Il punto chiave più importante per rivitalizzare il comparto è l'erogazione di 600 Milioni di Euro di Crediti agevolati. Far ripartire il paese significa anche riattivare un sistema del credito, che in questi giorni ha subìto una forte battuta d'arresto. Ed è in questo senso che il Ministro ha dichiarato di aver chiuso, dopo una lunga istruttoria, la procedura e firmato l'accordo con la Cassa Depositi e Prestiti che utilizzerà i 600 Milioni di euro del ministero dell'Ambiente per concedere crediti agevolati al tasso dello 0,50% a chi vuole fare investimenti per promuovere efficienza energetica e uso delle rinnovabili attraverso l'impiego di tecnologie innovative. Questa misura, spiega Clini, "è sostenuta da un fondo rotativo [1], perché vogliamo incentivare un sistema che poi si autofinanzi. E sarà destinata soprattutto a piccoli e medi investimenti, perché l'idea è quella di disseminare nel paese soluzioni nuove usabili anche a livello domestico, nei condomini, nei grandi complessi universitari e ospedalieri, nelle attività produttive." "E io spero", sottolinea il ministro, "che sia un driver per sostenere la volontà l'interesse di investitori in italia."

"Vorrei", ha precisato il neo ministro, "che ci fosse il doppio vantaggio di avere una disseminazione di sistemi energetici più efficienti o che utilizzano fonti rinnovabili nel nostro paese, accanto al vantaggio di sostenere e consolidare la capacità di produzione italiana di questi sistemi." Il sistema incentivante per il fotovoltaico, adottato nel 2007, ha premiato soprattutto l'importazione di prodotti e ha generato in Italia, secondo Clini, "una schiera di assemblatori, che rappresentano una attività produttiva importante ma che non sono esattamente quelli che aggiungono ricchezza." Per rilanciare il paese sono, dunque, necessari sforzi che partano, non solo dal decreto legislativo sulle rinnovabili, ma anche dalle misure che il ministro, come rivela, sta preparando per il piano nazionale per l'efficienza energetica. 

Concludendo l'intervista dichiara di guardare alla Cina.
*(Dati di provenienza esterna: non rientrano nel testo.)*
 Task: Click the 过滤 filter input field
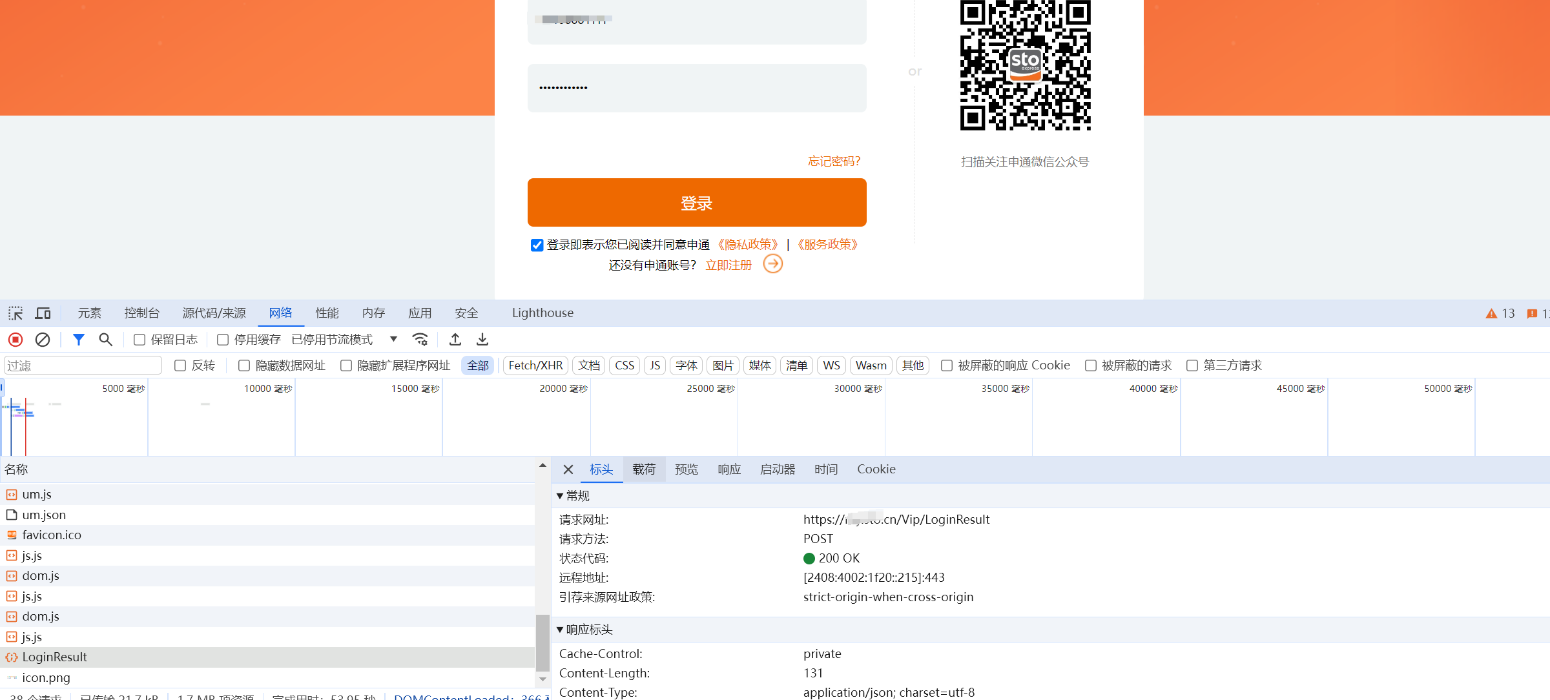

Un paese in cui "l'efficienza nei sistemi edilizi sta diventando uno dei punti di riferimento principali delle politiche energetiche per il risparmio energetico." E l'Italia potrebbe porsi l'obiettivo di mettere a punto tecnologie a basso costo ma efficienti ed innovative e collocarle in un "contesto di cooperazione tecnologica con la Cina, in cui la ricettività di mercato è molto forte." 

Ascolta l’intervista:


  Intervista
1a. parte 
 
 
 
  Intervista 2a. parte 

[1] Il Fondo rotativo di 600 Milioni di Euro (Fondi dell'European Energy) era stato inserito nella Legge Finanziaria  del 2007 (quattro anni fa) per raggiungere gli obiettivi di Kyoto, e a tutt'oggi mai messo a disposizione per le imprese e i cittadini. Ci domandiamo il perchè.